The arithmetic of our current problem is pretty simple: From 2000 through 2007, U.S. households borrowed $6.2 trillion, nearly doubling their debt. Most of it was borrowed against houses, and about two-thirds was spent on things other than another house or paying down mortgage debt -- including SUVs, flat-screen TVs and all the other consumer baubles of an American lifestyle. But when house prices collapsed, the home-equity cash spigot shut tight. U.S. consumer spending has fallen off the cliff, devastating car companies and closing factories throughout China.

The Treasury Department and the Federal Reserve have responded with pyrotechnics. The Treasury has infused hundreds of billions in cash into banks and other financial players. Even more remarkably, the Fed has distributed more than $1 trillion in new loans and credits to a broad range of financial and nonfinancial companies. The automobile manufacturers have now joined the queue, and Obama has signaled that he'd like them to be included in the bailout.

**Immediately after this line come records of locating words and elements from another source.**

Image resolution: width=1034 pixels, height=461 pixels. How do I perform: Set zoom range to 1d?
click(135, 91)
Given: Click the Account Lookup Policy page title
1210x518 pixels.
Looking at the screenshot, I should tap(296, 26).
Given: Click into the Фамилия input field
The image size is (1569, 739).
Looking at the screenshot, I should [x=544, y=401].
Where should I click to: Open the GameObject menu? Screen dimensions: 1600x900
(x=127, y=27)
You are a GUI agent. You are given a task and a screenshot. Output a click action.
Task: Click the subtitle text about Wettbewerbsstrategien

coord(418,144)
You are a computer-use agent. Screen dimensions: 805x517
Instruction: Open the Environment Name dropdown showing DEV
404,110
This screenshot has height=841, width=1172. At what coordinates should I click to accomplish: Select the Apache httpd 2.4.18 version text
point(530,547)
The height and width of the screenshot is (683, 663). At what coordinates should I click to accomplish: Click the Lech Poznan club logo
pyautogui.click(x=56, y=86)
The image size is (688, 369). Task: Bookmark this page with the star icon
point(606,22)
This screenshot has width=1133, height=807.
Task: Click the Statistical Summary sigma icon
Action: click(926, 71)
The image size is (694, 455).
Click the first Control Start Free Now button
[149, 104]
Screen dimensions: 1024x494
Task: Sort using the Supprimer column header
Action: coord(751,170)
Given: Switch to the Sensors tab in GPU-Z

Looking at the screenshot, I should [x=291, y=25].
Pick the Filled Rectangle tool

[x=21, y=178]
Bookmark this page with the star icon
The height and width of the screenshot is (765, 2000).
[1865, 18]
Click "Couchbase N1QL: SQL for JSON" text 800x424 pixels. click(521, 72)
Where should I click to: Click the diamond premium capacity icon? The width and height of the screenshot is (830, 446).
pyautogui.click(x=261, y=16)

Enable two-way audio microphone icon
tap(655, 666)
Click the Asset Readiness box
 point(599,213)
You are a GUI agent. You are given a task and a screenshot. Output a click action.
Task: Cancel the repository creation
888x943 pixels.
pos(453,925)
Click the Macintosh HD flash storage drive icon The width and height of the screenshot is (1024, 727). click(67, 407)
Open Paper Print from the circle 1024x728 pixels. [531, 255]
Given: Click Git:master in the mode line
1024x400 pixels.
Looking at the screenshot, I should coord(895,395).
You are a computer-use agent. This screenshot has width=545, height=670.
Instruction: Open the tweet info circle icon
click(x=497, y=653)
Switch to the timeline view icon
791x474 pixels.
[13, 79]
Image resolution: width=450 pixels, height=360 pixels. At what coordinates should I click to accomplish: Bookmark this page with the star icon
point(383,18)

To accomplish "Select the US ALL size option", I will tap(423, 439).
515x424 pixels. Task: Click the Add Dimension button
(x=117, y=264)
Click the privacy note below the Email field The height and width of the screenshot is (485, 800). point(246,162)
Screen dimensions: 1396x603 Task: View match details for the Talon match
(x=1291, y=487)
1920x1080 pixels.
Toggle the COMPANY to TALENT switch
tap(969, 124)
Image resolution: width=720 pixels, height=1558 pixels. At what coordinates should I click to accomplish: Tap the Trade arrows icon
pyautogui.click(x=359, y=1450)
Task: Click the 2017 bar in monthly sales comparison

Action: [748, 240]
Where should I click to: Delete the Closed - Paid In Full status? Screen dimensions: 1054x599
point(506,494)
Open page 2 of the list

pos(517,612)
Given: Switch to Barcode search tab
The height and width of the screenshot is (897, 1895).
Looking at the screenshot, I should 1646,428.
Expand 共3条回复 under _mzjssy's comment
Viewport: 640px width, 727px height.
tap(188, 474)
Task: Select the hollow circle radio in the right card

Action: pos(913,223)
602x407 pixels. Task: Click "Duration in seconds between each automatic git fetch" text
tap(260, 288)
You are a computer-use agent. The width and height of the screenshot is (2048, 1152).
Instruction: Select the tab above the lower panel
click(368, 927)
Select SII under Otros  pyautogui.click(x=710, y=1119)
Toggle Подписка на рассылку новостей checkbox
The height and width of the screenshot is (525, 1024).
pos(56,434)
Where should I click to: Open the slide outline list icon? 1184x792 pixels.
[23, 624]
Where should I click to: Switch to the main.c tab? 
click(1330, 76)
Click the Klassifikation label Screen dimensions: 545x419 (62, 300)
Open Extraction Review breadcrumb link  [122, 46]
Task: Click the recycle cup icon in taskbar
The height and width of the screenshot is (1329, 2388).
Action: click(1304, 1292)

All these frenzied attempts at staving off recession seem to be aimed merely at jump-starting the consumer borrowing-spending binge that underpinned the ersatz growth of the 2000s. But the real need is to shift to a more balanced system that's less addicted to high-leverage finance.

Pouring money from the Fed into the banks just delays the day when banks -- and now we taxpayers -- will have to tally up our losses. The Fed is exchanging Treasury bonds for bundles of subprime mortgages at 98 cents on the dollar. But in the real world, those bundles could barely fetch 30 to 50 cents on the dollar. Does the Fed seriously believe that subprime mortgages are going to recover their value? The Japanese tried papering over bad assets during their 1990s credit crunch, and their economy has barely budged in 20 years.

At the same time, Congress and Treasury Secretary Henry M. Paulson Jr. are insisting that banks increase lending. To whom? House prices are still falling at double-digit rates. Credit-card defaults are spiraling upward. Companies are weak. Banks know how fast their loans books are deteriorating, and they desperately need cash to build up their reserves against all the bad loans they've made. Forcing them to ratchet up lending now is just pushing them back into the quicksand they're struggling to climb out of. It's financial folly. It would also be political folly for the new Obama administration.

There will be pain no matter what decisions are made. Some big things to note is trying to fix the system versus gaining short term political points. The former is what needs to be done. The latter is what got us to the point we are now.

We agree in getting the smartest people together to solve the problems. But we have to watch out for the ideologues.